TB or not TB: Is Emergent‘s vaccine the solution?

MVA85A, the leading investigational vaccine against TB, has failed to replicate early promising efficacy seen in adults in a new Phase IIb study in infants published this week in The Lancet. But despite the disappointment, experts say this should not spell the end for the product, and the study should provide useful pointers for planning other trials and vaccination strategies.

Currently, the only available vaccine against TB is still the live attenuated Bacille Calmette-Guerin or BCG vaccine, which was developed 90 years ago and has not been improved upon since. BCG protects against disseminated TB in young children but its protection against pulmonary TB is very variable, especially in endemic countries such as South Africa.

A number of new candidates are in the clinic, but MVA85A is the first novel, preventive TB vaccine candidate since BCG to complete a Phase IIb safety and efficacy study. It is a recombinant strain of the modified Vaccinia Ankara virus expressing the immunodominant Mycobacterium tuberculosis protein antigen 85A, and is being developed as a heterologous booster for BCG by OTEC, the Oxford-Emergent Tuberculosis Consortium, with funding from Aeras and the Wellcome Foundation. Earlier trials have shown the vaccine to be safe and to produce consistently powerful immune responses in adults, thought to be important for protection against TB.

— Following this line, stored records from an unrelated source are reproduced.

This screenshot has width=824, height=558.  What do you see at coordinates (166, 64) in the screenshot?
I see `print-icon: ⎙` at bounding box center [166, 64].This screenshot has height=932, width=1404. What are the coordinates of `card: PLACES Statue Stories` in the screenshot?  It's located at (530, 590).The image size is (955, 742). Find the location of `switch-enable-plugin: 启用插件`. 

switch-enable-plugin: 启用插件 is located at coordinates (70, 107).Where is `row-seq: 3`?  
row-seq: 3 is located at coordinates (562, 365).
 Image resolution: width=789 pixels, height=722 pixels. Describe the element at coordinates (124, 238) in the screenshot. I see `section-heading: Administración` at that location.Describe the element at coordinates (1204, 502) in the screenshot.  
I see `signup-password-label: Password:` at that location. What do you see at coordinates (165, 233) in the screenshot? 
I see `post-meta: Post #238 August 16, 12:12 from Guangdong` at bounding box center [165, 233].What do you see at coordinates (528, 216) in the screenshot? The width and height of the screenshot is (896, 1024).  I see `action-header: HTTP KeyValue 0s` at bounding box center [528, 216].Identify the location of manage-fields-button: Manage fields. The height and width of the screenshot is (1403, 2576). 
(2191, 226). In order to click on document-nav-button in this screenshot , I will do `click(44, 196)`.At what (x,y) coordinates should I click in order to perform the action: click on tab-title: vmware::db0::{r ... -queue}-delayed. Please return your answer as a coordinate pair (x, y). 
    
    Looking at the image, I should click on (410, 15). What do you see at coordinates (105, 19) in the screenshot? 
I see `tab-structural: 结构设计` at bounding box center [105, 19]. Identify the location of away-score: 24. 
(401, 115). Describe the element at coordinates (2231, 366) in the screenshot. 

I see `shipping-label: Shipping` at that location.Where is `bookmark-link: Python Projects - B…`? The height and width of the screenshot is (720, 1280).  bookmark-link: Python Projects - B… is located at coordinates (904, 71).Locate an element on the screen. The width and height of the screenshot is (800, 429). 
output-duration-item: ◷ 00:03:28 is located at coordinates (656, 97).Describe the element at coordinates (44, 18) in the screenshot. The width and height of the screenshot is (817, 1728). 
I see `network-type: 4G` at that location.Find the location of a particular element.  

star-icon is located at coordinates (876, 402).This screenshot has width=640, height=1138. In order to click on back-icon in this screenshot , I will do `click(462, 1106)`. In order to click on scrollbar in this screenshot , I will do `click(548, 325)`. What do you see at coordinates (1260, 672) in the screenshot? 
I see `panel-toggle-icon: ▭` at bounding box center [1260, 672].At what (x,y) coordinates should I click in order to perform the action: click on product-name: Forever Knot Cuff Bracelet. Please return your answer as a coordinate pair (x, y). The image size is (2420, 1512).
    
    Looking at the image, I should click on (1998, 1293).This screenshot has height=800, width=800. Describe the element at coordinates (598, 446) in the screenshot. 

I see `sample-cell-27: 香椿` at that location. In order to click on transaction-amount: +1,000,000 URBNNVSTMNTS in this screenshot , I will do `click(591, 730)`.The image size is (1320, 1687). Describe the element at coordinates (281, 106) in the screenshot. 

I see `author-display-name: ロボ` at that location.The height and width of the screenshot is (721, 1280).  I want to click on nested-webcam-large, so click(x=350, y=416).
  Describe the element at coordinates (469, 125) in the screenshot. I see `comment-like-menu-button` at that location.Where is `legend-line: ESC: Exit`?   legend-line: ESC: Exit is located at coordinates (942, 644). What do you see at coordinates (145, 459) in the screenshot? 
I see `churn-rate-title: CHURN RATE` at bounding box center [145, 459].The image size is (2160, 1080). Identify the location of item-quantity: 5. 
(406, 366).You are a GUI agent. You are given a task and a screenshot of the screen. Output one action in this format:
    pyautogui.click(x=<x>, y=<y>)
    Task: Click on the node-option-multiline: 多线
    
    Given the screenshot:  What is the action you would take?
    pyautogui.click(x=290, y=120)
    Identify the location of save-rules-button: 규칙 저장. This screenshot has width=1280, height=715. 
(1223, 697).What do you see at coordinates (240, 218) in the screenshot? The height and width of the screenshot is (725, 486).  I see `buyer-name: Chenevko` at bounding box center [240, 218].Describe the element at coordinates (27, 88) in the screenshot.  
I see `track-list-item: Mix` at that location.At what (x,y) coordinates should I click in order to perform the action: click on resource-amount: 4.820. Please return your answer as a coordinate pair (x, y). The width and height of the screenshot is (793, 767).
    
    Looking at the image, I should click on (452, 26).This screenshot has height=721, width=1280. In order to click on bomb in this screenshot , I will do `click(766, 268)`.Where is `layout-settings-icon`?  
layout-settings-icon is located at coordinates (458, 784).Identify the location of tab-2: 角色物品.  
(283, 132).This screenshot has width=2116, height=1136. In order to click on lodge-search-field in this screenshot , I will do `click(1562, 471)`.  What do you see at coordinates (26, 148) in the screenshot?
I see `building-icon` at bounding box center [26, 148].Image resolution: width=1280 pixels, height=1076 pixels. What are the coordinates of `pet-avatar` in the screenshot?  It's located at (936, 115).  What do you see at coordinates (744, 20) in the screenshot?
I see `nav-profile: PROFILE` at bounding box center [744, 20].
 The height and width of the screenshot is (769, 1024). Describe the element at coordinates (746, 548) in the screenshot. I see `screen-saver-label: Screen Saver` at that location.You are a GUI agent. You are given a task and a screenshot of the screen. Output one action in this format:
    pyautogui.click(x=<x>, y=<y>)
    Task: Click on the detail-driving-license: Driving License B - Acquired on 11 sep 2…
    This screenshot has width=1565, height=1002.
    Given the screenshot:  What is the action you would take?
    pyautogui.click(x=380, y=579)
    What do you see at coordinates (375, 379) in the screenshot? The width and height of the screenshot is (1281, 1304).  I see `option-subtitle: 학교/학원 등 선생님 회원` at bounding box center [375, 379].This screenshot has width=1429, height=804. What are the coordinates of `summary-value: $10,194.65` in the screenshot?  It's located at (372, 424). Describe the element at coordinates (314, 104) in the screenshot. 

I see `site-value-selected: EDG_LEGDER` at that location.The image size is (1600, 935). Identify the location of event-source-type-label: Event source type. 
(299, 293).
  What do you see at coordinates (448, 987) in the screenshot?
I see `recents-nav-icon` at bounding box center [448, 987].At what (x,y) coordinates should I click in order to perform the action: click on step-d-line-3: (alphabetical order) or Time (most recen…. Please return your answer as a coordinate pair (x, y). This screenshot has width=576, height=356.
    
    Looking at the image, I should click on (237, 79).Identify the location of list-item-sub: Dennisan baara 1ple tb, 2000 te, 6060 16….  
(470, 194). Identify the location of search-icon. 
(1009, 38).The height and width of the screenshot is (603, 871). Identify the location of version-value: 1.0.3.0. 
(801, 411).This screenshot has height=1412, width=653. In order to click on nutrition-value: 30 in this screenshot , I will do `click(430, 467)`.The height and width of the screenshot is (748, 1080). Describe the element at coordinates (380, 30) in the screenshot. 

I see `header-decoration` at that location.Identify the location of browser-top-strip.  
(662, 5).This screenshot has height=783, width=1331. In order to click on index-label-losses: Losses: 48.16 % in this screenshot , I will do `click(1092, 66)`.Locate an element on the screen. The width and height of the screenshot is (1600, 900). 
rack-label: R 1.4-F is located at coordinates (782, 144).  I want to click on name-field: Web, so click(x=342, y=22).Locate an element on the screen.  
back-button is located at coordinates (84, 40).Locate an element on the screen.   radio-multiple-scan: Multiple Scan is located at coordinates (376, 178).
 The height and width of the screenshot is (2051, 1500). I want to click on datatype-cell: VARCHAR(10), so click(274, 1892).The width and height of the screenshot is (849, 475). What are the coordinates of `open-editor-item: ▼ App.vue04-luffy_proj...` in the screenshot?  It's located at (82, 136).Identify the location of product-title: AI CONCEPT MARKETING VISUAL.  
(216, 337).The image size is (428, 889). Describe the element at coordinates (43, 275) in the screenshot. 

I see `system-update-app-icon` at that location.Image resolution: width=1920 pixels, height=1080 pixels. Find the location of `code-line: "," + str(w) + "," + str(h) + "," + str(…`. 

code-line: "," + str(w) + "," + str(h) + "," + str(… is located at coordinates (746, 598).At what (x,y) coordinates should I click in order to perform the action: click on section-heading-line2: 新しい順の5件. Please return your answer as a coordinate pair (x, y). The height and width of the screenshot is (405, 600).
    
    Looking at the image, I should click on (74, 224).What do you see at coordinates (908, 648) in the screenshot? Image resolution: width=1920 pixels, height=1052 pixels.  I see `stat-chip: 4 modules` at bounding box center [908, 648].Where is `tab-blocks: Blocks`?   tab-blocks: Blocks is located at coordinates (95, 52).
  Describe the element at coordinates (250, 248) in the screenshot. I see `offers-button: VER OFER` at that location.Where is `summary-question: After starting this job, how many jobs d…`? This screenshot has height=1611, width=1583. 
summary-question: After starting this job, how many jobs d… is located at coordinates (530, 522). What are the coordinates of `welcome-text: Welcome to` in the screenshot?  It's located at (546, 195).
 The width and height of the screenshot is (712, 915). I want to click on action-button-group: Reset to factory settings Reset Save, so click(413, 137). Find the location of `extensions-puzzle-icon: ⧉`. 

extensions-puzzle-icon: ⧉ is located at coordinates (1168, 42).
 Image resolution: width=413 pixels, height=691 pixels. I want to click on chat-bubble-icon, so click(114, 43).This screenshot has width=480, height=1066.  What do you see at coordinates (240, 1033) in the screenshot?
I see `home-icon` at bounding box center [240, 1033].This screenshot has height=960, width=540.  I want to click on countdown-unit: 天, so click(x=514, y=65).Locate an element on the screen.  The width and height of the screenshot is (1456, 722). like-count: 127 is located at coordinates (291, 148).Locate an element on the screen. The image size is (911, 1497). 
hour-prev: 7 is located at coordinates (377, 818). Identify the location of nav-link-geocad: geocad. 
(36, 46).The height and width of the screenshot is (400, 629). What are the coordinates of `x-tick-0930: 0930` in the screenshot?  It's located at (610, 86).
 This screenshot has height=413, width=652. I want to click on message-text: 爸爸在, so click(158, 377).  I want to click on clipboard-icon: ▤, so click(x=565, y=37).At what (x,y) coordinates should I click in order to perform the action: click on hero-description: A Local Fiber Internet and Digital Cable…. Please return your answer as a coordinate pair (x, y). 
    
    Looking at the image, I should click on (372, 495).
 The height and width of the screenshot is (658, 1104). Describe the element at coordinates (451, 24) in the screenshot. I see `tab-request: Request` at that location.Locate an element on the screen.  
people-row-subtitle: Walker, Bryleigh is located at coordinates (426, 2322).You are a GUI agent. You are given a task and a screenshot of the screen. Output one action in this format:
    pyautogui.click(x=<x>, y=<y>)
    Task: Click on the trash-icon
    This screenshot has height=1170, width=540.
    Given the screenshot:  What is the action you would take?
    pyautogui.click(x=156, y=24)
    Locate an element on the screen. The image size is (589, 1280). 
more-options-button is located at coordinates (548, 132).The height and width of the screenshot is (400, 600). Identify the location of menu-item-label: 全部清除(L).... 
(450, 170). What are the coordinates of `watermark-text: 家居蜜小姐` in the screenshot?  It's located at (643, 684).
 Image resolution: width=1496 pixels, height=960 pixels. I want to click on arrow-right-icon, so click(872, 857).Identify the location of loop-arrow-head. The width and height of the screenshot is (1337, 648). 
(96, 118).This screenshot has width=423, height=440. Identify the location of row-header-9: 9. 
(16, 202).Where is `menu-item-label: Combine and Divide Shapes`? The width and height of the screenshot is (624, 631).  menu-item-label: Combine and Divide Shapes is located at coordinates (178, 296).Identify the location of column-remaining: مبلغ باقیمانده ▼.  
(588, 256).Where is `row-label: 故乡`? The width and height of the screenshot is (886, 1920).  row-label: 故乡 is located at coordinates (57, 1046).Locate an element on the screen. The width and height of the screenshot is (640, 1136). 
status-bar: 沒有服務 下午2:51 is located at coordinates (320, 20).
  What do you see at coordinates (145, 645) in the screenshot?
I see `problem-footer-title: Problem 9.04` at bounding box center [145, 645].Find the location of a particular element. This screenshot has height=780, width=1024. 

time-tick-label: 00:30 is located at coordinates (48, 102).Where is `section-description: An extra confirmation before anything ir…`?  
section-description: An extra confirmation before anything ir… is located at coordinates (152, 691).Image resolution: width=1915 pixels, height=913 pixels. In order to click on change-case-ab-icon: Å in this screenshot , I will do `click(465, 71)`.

The study in 2,797 South African infants was primarily looking at safety, but efficacy was also assessed in a predefined group who received one dose of vaccine. The BCG-vaccinated infants were aged between four and six months and followed for up to 37 months (median 24.6 months).

The study showed that a single dose of MVA85A was not sufficient to confer significant protection against TB disease or infection in infants who had been vaccinated at birth with BCG. There were 32 cases of TB disease in infants receiving the novel vaccine plus BCG compared with 39 cases in those receiving BCG and placebo, giving a non-significant vaccine efficacy of 17.3% at study completion.

The vaccine also did not provide protection at a statistically significant level from infection with M tuberculosis, a secondary endpoint.

“Despite reaffirming the promising safety profile, the vaccine candidate MVA85A did not offer extra protection against TB in South African infants who had already received the BCG vaccine,” said senior author Helen McShane from the University of Oxford. “The vaccine induced modest immune responses against TB in the infants, but these were much lower than those previously seen in adults, and were insufficient to protect against the disease.”

The researchers concluded that the lack of efficacy “needed explanation”. They added that it was unclear whether “a substantially greater magnitude of response, a response that is qualitatively different, or a completely new immunological response would be necessary for protection.”

Nevertheless, other experts stress that the findings are not a “terminal prognosis” for the vaccine. In an accompanying commentary in the Lancet, Christopher Dye, director of health information in the Office of HIV/AIDS, Tuberculosis, Malaria and Neglected Tropical Diseases at WHO and Paul Fine from London School of Hygiene and Tropical Medicine, pointed to a number of areas where questions remain over its potential:

• “could MVA85A be effective against infant and childhood tuberculosis when used independently of BCG?...
• “in view of the variable performance of BCG in different populations, can we assume that the same results will be obtained with MVA85A in other populations?...
• “could MVA85A, working as a booster to BCG, protect adolescents and adults against pulmonary tuberculosis in a way that it cannot protect infants?...
• “might this vaccine work if administered to people infected with HIV?”

Emergent Biosolutions said that further analysis of the data and samples collected will be conducted for information that may be helpful for the development of new vaccine candidates such as blood samples will be used to identify “correlates of risk” biomarkers that can predict whether a child will develop TB disease in the future that may aid the development of new vaccines and contribute to clinical trial design.

Other potential TB vaccines at the Phase II stage include GlaxoSmithKline/Aeras’s GSK-692342; Crucell (Johnson & Johnson)/Aeras’s Ad35 (AERAS-402); Intercell and the Statens Serum Institute’s Ag85B-ESAT-6 plus IC31 TB vaccine; and Aeras/Intercell/Staten Serum Institute/Sanofi’s AERAS-404.